**Problem**
Arrange the data below as a numbered list, covering everything from its first line down to and including the line containing "Looking at the", with blank lines omitted and the pictures left out.

========================================================================

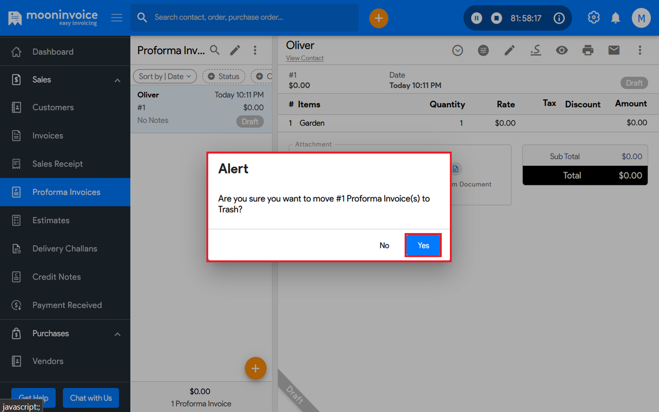The height and width of the screenshot is (412, 659).
Task: Click the orange plus button in header
Action: 378,18
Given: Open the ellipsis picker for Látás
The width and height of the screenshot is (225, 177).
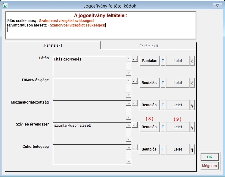Looking at the screenshot, I should tap(135, 59).
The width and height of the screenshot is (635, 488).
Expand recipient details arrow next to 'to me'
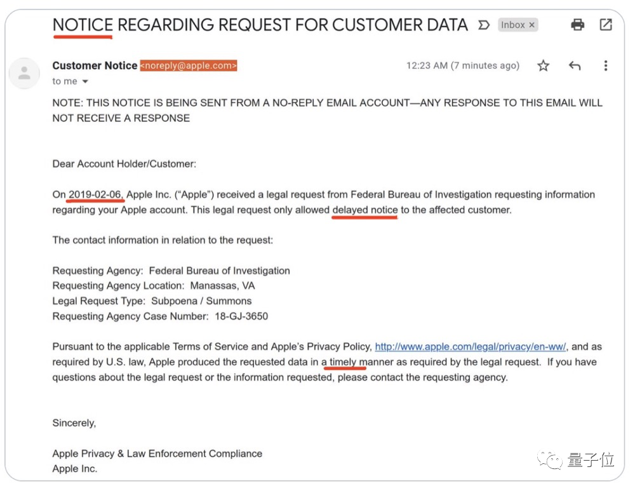coord(85,81)
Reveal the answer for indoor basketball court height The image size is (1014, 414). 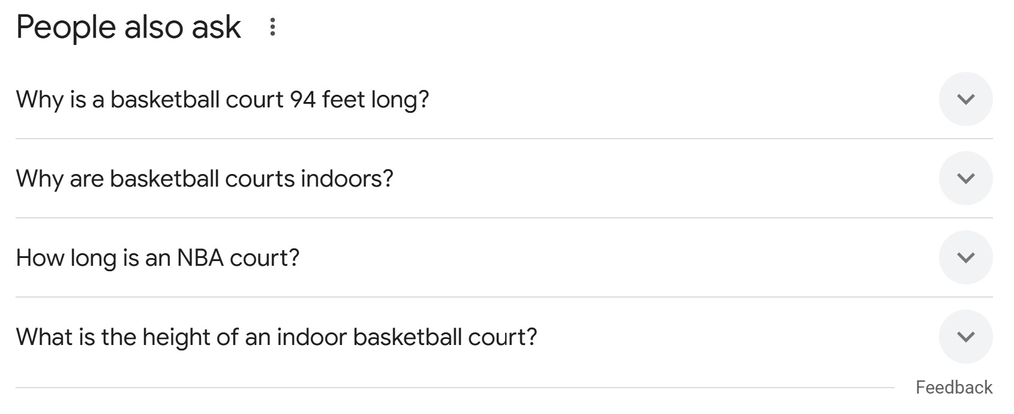click(x=965, y=337)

========================================================================

**Response**
1. The height and width of the screenshot is (412, 659).
2. Task: Click the orange plus button in header
3. Action: 378,18
4. Given: Open the ellipsis picker for Látás
5. The width and height of the screenshot is (225, 177).
6. Looking at the screenshot, I should tap(135, 59).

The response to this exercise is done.